Clinical Significance of Electrolyte Imbalance in Pediatric Urinary Tract Infection.
10.3339/jkspn.2011.15.1.58
- Author:
Sea Eun CHO
1
;
Lim CHOI
;
Hyung Eun YIM
;
Kee Hwan YOO
;
Young Sook HONG
;
Joo Won LEE
Author Information
1. Department of Pediatrics, Guro Hospital, Korea University, Seoul, Korea. 337tpdms@hanmail.net
- Publication Type:Original Article
- Keywords:
Urinary tract infection;
Electrolyte imbalance
- MeSH:
Blood Sedimentation;
C-Reactive Protein;
Child;
Electrolytes;
Fever;
Humans;
Hydronephrosis;
Hyperkalemia;
Hyponatremia;
Incidence;
Korea;
Leukocytes;
Leukocytosis;
Pyelonephritis;
Retrospective Studies;
Sodium;
Urinary Tract;
Urinary Tract Infections;
Vesico-Ureteral Reflux
- From:Journal of the Korean Society of Pediatric Nephrology
2011;15(1):58-65
- CountryRepublic of Korea
- Language:Korean
-
Abstract:
PURPOSE: Some hormonal and electrolyte abnormalities have been reported in pediatric patients with urinary tract infection (UTI).

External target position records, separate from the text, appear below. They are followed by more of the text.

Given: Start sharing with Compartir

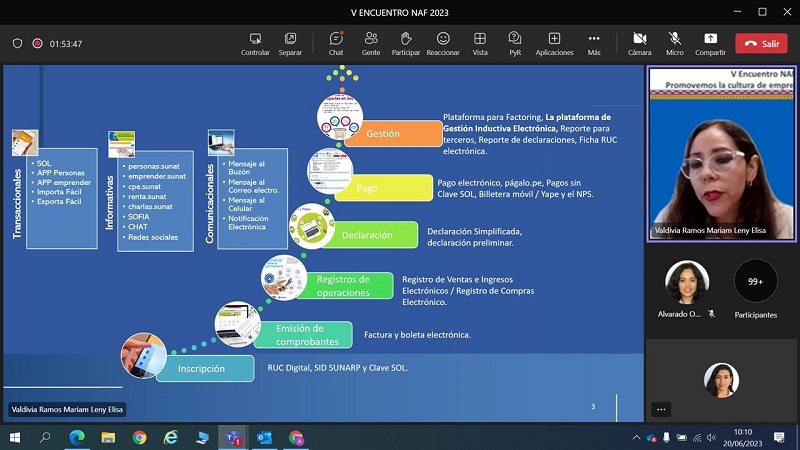Looking at the screenshot, I should point(710,43).
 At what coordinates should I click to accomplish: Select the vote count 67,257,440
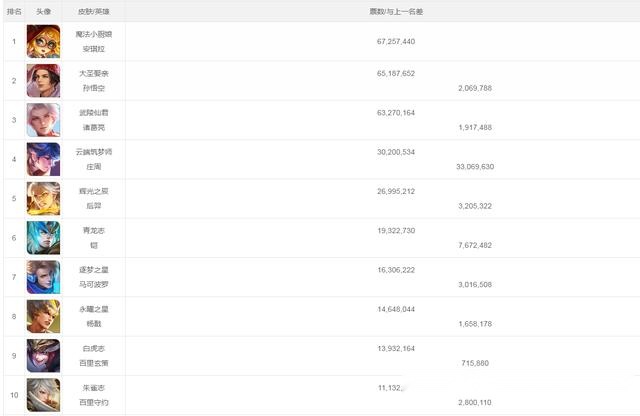click(396, 41)
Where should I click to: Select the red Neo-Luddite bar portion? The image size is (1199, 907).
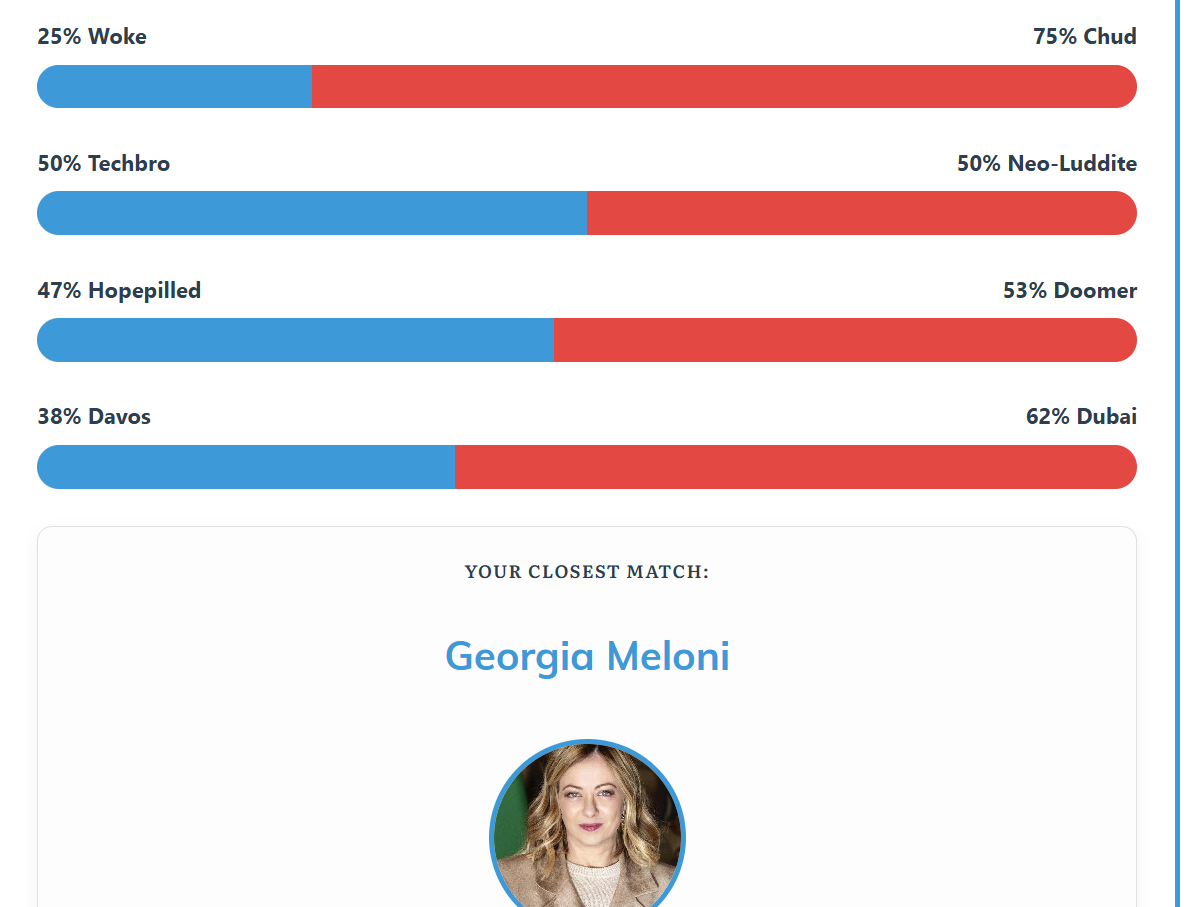pos(862,213)
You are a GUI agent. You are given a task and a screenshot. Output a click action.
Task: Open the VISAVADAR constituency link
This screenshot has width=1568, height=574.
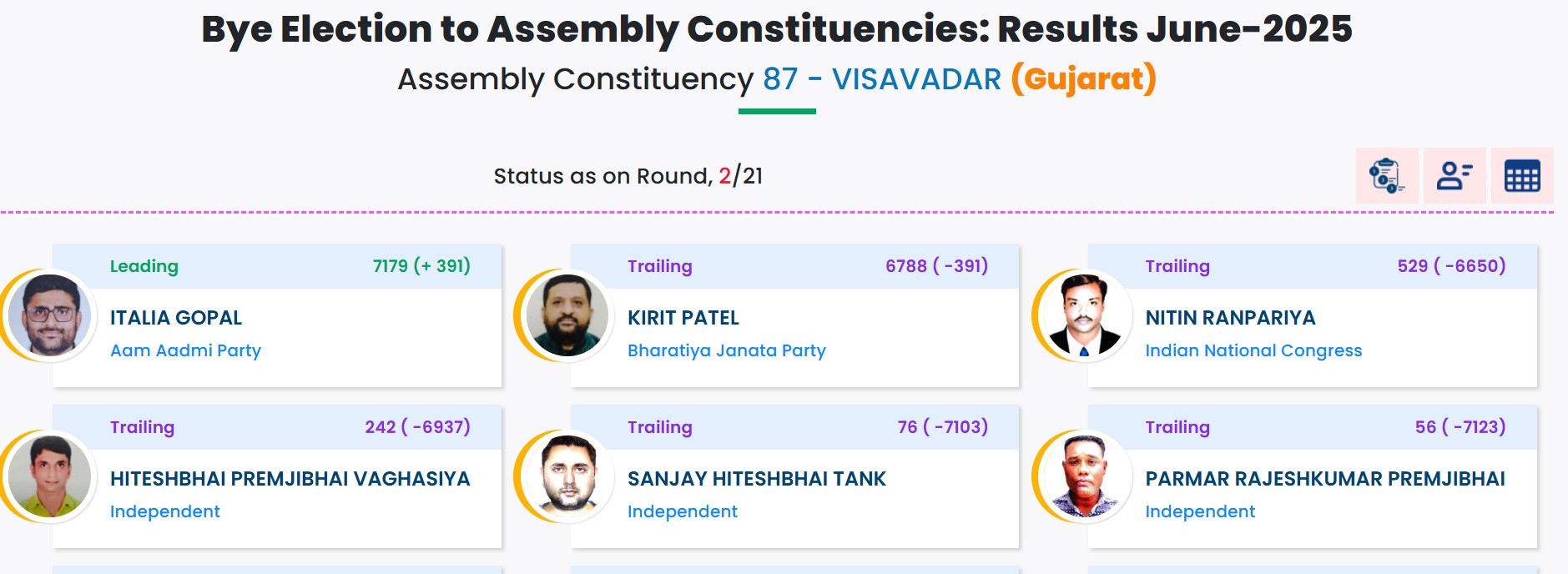pyautogui.click(x=915, y=78)
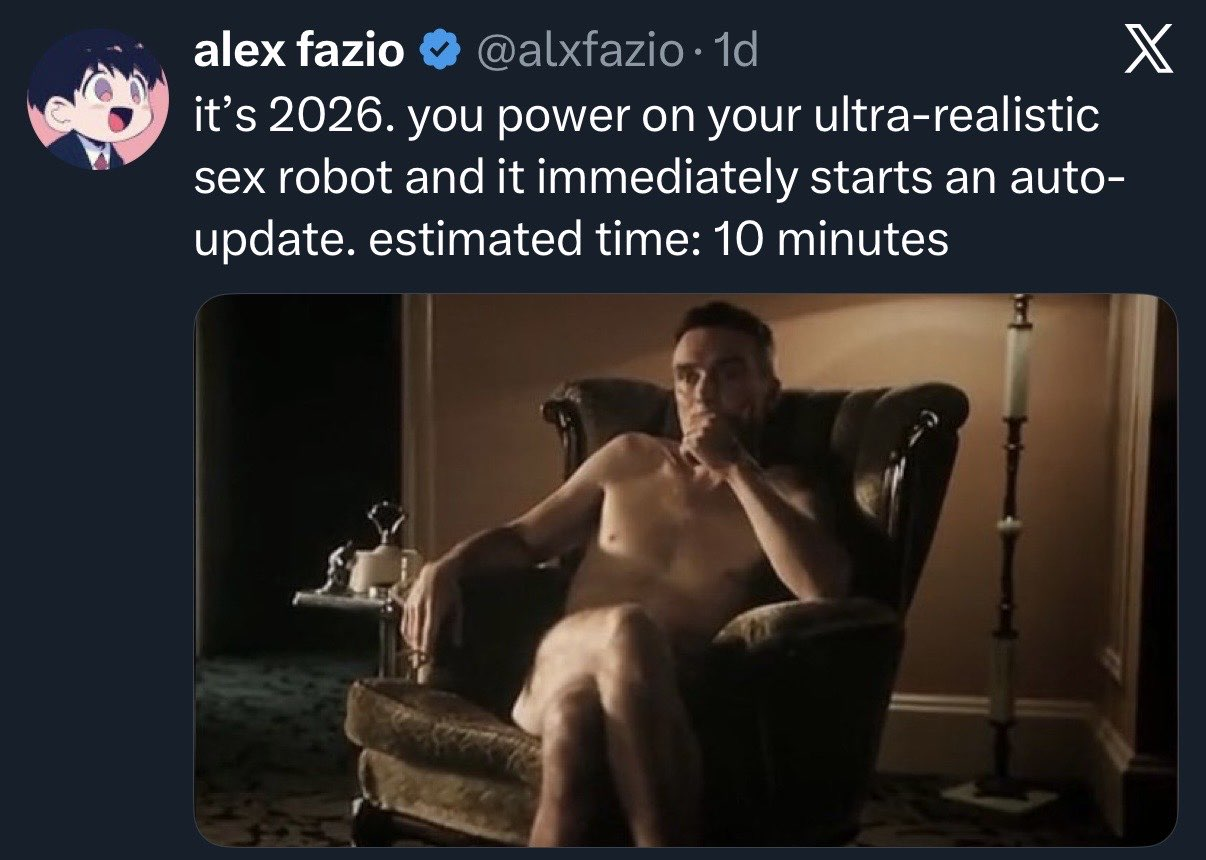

This study aimed to investigate the relationships between the imbalance of electrolytes and the severity of infection and associated urologic anomalies in children with febrile UTI. METHODS: We retrospectively reviewed 267 patients with febrile UTI who were admitted to Korea University Guro Hospital during the period from January, 2007 until February, 2010. According to the presence of hyponatremia or hyperkalemia, clinical parameters and associated renal anomalies, such as hydronephrosis, cortical defects and vesicoureteral reflux, were compared. RESULTS: 42.7% of all patients had decreased concentration of serum sodium. In patients with decreased concentration of serum sodium, cortical defects were significantly increased compared to normal patients (40.4% vs. 14.4%, P<0.05). White blood cell (WBC) counts (15,721+/-6,553/uL vs. 12,885+/-5,367/uL, P<0.05), C-reactive protein (CRP) (61.8+/-56.1 mg/L, vs. 29.9+/-39.8 mg/L, P<0.05), and erythrocyte sedimentation rate (ESR) (43.9+/-34.3 mm/hr vs. 27.4+/-26.8 mm/hr, P<0.05) in peripheral blood showed significant increases in the group with decreased concentration of serum sodium. Duration of fever, presence of gastrointestinal symptom, the incidence of hydronephrosis and vesicoureteral reflux did not differ between the two groups. None of the patients had significant hyperkalemia. CONCLUSION: We suggest that decreased concentration of serum sodium in febrile UTI might be a helpful marker for leukocytosis and increased CRP and ESR in peripheral blood, and acute pyelonephritis.